Why should I be aware of this?

Supporting the elephant dung paper industry has many advantages:

  • Elephant dung is a renewable source of raw material, unlike wood pulp, the traditional raw material for paper, which denudes forests. This makes it an environmentally responsible alternative to ordinary paper.
  • Elephant dung is a waste product and is free. Making paper from it makes good business sense.
  • Such paper is made in places like Sri Lanka and Thailand where elephants are often viewed as agricultural pests. Making paper from their dung enables locals to see elephants as assets rather than liabilities. In fact, many elephant reserves in these countries are using the income from elephant dung paper to support their elephant conservation efforts.

All about elephant dung paper

Elephants excrete as much as 50 per cent of what they eat. That, experts say, is normally between 200kg to 250kg of food a day. Since their diet is all vegetarian, the waste produced is basically raw cellulose, raw material from which paper is made.

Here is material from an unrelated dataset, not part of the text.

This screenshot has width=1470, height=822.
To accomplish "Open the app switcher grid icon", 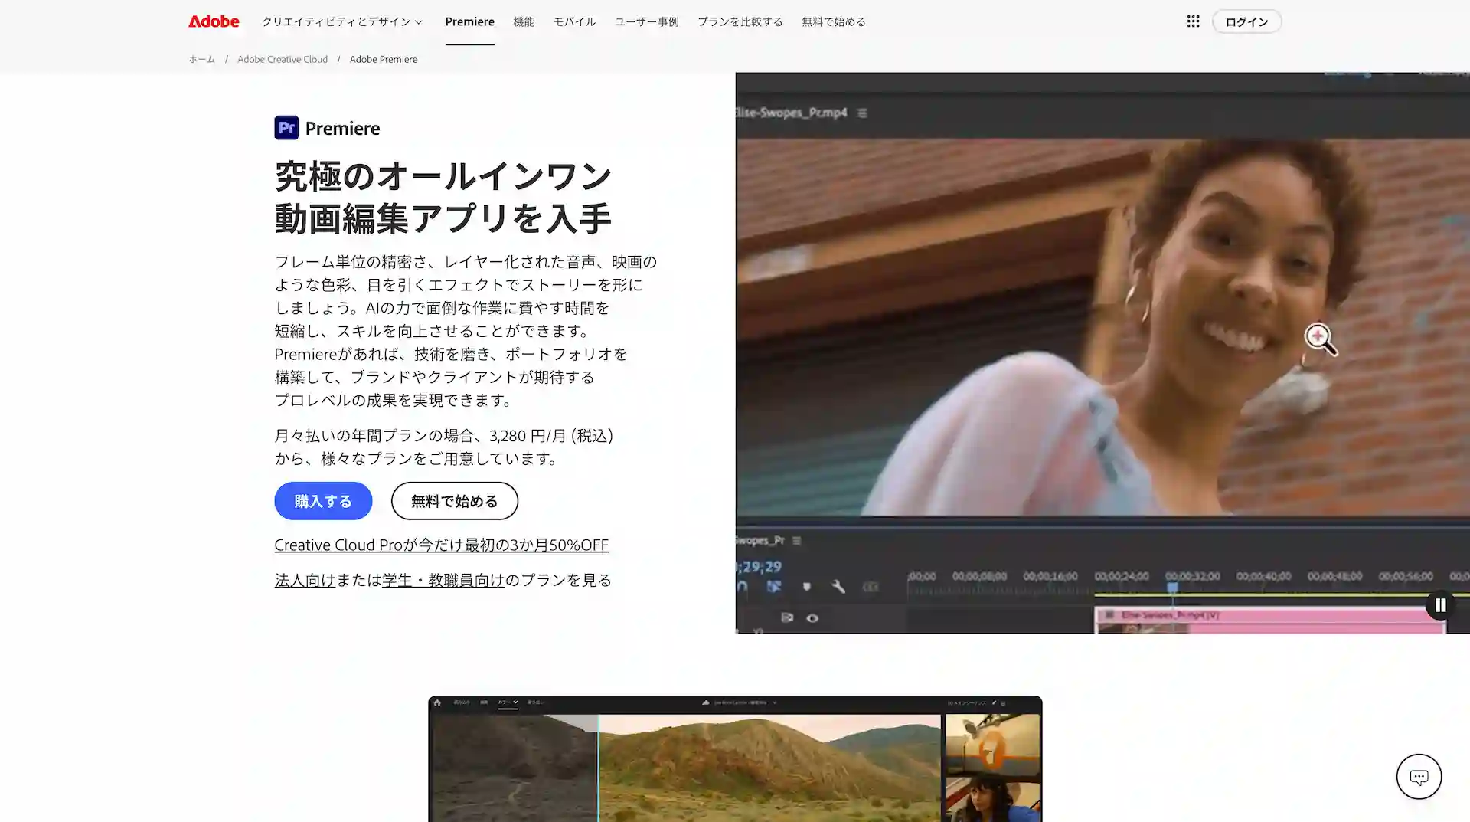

In effect, the pachyderms perform the first stage of any paper-making process when they excrete dung, that is getting the fibre. Few accurate estimates are available, but elephant dung makers say they need approximately 15kg of elephant dung to make 500 sheets of thin paper. The texture and colour of the paper depends on the elephant's diet.

The process

First, elephant dung is collected and dried. Then it is washed thoroughly with water and disinfectant so that only the fibre is left. The remaining fibre is carefully sorted to remove all non-dung fibres (which might have stuck to the dung that is often collected from roadsides or reserved forests). After it is sorted, it is boiled for at least four hours in a vat, to ensure the fibres are clean and soft. The manufacturing process thereafter is similar to that of handmade paper. The boiled pulp is then put through pulp beaters. Colours or dyes are added when the pulp is beaten in the beater. Then the pulp is mixed with water, and lifted up on flat sieves, to dry into reams of paper. Once the paper has dried, it is either smoothened by stones or by passing it through a calendering machine to make it smooth and usable.

Different usages

Elephant dung paper is uniquely textured and has a papyrus-like quality. It can be used to make many different products, such as stationery items, diaries, greeting cards and coasters, in a wide variety of styles and colours. Elephant dung can also be blended with a great variety of fibres and dyes to make it interesting and commercially viable.

90 degrees

Elephants are uniquely bad digesters of food, excreting pretty much half of what they eat (mostly fibre), unchanged. Which is why their dung makes fine paper. Most other grass and straw eaters digest their food better, so the fibre in their dung is not long enough to make good paper.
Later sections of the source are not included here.